El tradicional restobar de Plazuela Independencia suma un segundo salón grill con carnes y sushi, en una estrategia que busca atraer a familias y público adulto, ampliando su propuesta en uno de los sectores más activos de la comuna.
Monkey Restobar se ha convertido en un clásico de la celebración puentealtina. Ubicado en Plazuela Independencia, es un punto de encuentro imperdible para cumpleaños, noches de karaoke y fines de semana donde la música y el ambiente de carrete marcan el ritmo de la experiencia. En ese escenario, donde ser “la fiesta de Puente Alto” ha sido su sello de identidad durante años, hoy comienza a abrirse paso una nueva etapa.
Bajo la conducción de su dueño, Juan Bautista Bustamante, el desafío ha sido claro: consolidar lo que ya funciona, pero al mismo tiempo ampliar el alcance del negocio hacia una oferta más diversa, que hasta ahora no necesariamente formaba parte del circuito habitual del restobar. “Monkey tiene un concepto de fiesta y siempre será así”, señala, dando cuenta de una identidad que no se abandona, pero que sí busca proyectarse en nuevas direcciones.

La expansión: nace Monkey Grill
Ese giro comenzó a tomar forma con la adquisición del local contiguo, una operación que permitió no solo aumentar la capacidad del recinto, sino también redefinir su propuesta. Así nace Monkey Grill, un segundo salón que introduce una oferta centrada en parrilla y sushi, pensada para quienes buscan una experiencia más asociada a la mesa que a la pista.
Es el espacio ideal para el after office, celebraciones de empresas y reuniones de equipos. “Una oferta más de comer, de conversar y de disfrutar, complementando nuestra clásica identidad”, explica Bustamante, subrayando el objetivo de diversificar sin reemplazar.

En esa línea, la nueva propuesta apunta a distintos momentos de consumo: mantener la intensidad de los fines de semana, pero abrir espacio durante el día y especialmente los domingos a un público familiar, con una experiencia más pausada. “Queremos que la familia venga, que se siente donde quiera y que tenga la posibilidad de comerse una parrilla”, afirma.
Porciones y experiencia: el sello se mantiene
Pese a esta expansión, hay elementos que se mantienen intactos y que forman parte del sello del lugar. Entre ellos, las porciones abundantes, que han sido parte de su identidad desde sus inicios.
“Seguimos teniendo porciones generosas, por ejemplo, con una chorrillana para dos comen cinco”, comenta el dueño, una lógica que se replicará en la nueva carta del grill, donde las parrillas están pensadas para compartir y extender la experiencia en la mesa.

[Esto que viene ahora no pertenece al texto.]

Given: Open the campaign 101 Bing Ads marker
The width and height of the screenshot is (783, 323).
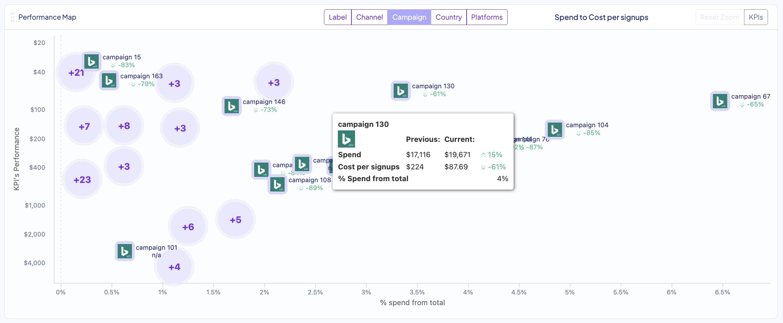Looking at the screenshot, I should tap(125, 251).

La fiesta sigue… ahora más salvaje
El componente festivo no desaparece. Por el contrario, “la jungla ahora es más salvaje”, con programación durante todos los fines de semana que incluye música en vivo, tributos, karaoke y animación. La idea es permitir que ambas propuestas convivan dentro de un mismo espacio, ofreciendo alternativas según el tipo de salida que busque cada grupo.
A esta experiencia se suman iniciativas novedosas, como la incorporación de vehículos que forman parte del sello del lugar. Por una parte, una llamativa van Bukhanka permite ir a buscar a cumpleañeros y trasladarlos junto a sus invitados hasta el local, convirtiendo la celebración en una experiencia que comienza incluso antes de llegar. A ello se suma un Suzuki Jimny, ambos integrados a la identidad de Monkey y pensados para reforzar su propuesta de entretenimiento.

Beneficio para quienes llegan en auto
En paralelo, el local ha incorporado una atractiva oferta para quienes asisten en vehículo. Presentando su ticket de estacionamiento, los clientes podrán acceder a un descuento equivalente al valor de un trago, sujeto a un consumo mínimo. De esta manera, Monkey brinda la posibilidad de complementar la experiencia sin perder el foco en compartir y disfrutar.
Una evolución que amplía la experiencia
En definitiva, Monkey no busca dejar de ser lo que ha sido hasta ahora, sino ampliar su alcance y adaptarse a nuevas dinámicas de consumo. La incorporación de Monkey Grill no reemplaza la fiesta que lo caracteriza, sino que la complementa con una propuesta que invita a quedarse más tiempo, a volver en distintos horarios y a vivir el espacio de nuevas maneras.
“Queremos invitar a que nos vengan a probar, a pasarla bien como siempre y a comer rico y en grandes porciones”, resume Juan Bautista.